“Beautiful young people are accidents of nature, but beautiful old people are works of art” 

-Eleanor Roosevelt

For Lack of Imagination

For Lack of Imagination

From age 46 to age 66 I ran my own business, an arty boutique in Santa Monica, CA. The ongoing conversation in my head, and with a few friends and acquaintances and, well okay, with some of my customers, coworkers, and the UPS guy, was that I had no intention of retiring. I would keep working until I couldn’t. Not for lack of money. I realize now that it was for lack of imagination! I couldn’t imagine what I’d do if I retired.

I had to DO SOMETHING after all! I am a doer, and I don’t mean workaholic. I also DO movies, swimming, reading, TV, lunch dates, travel, shopping, museum visits, restaurants, theater, and Dodger baseball – sometimes at the stadium but mostly at home on the couch.

Another reason I couldn’t imagine retiring is that I am driven to be USEFUL. Not only at work, but also to my family and friends and to the organizations I participate with.

Then I closed my beloved store “gioia” (Italian for “joy”).

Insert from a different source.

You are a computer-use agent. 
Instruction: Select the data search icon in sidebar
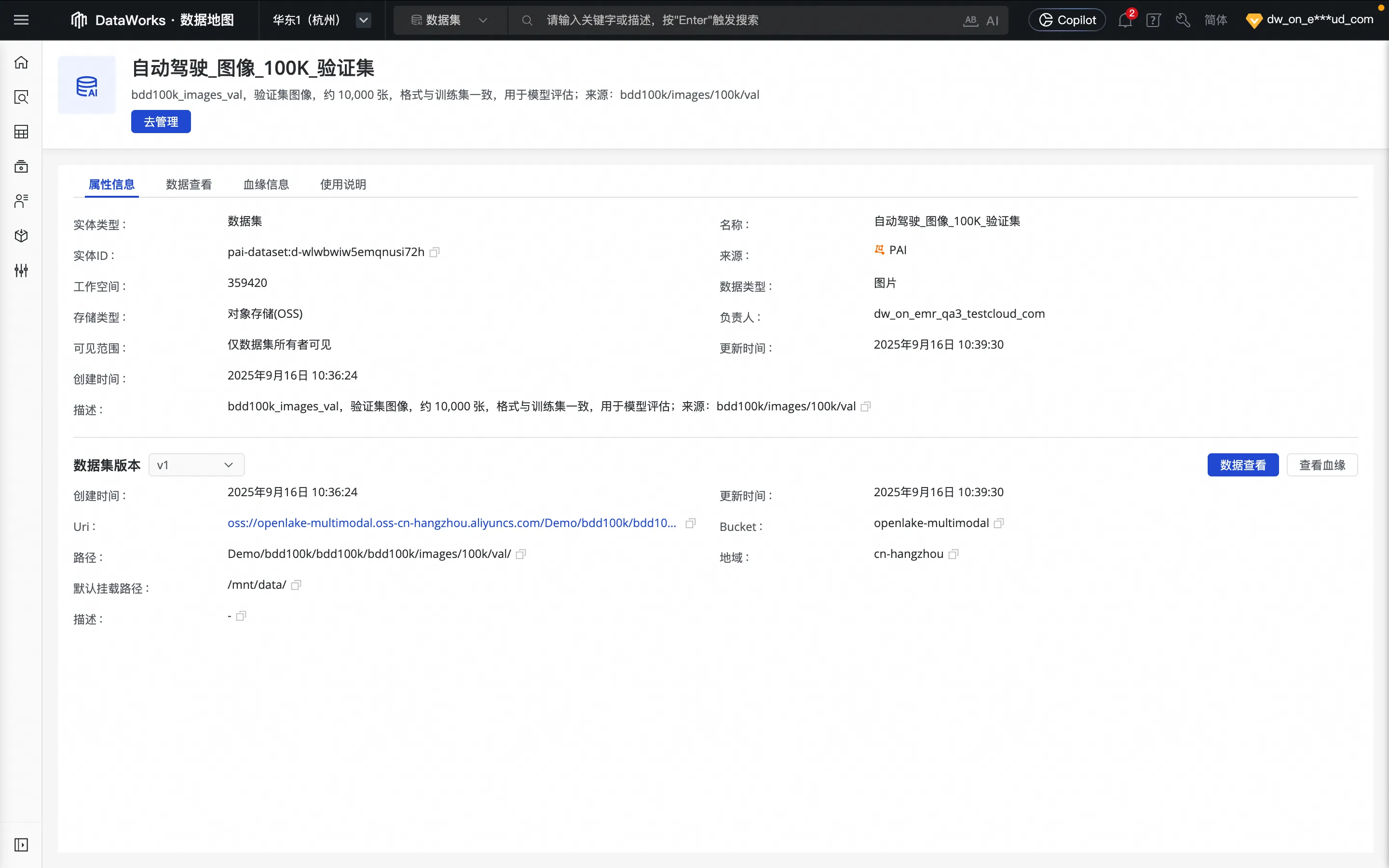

I don’t need to tell you what has been happening to small retail businesses. Even I shop online now, so I can’t blame my customers, right?

Eventually my friend Ann, who I often chat with in the locker room at the Y, suggested I might like doing what she does – volunteering as a docent for school groups at the Getty Center. I was intrigued, and with the museum’s permission, I showed up one morning before they opened to “shadow” Ann.

The school children who visit the Getty are from Title 1 schools, that is to say low-income families. Many have never ever entered a museum.

At one point in our tour with 2nd- graders, Ann asked the students to look for creatures and objects almost hidden in a ceramic Rococo wall clock. They excitedly raised their hands and blurted out “a dragon!” or “a monkey!” I got the picture. I would use MY imagination to enable them to use THEIR imaginations to have FUN looking closely at art. This was for me. 

I’ve been a docent for four years now. I can tell you that kids delight in swaying back and forth like the green stalks of Van Gogh’s Irises. They revel in posing like a 19th-Century marble statue of Athena in full battle mode. And they love climbing to the top level at the back of the museum to see the view of Los Angeles. It is so rewarding to hear “Whoa!” and “Wow!” from these students, most of whom have never seen this view of their city and the ocean. From up there, even the 405 Freeway is fascinating.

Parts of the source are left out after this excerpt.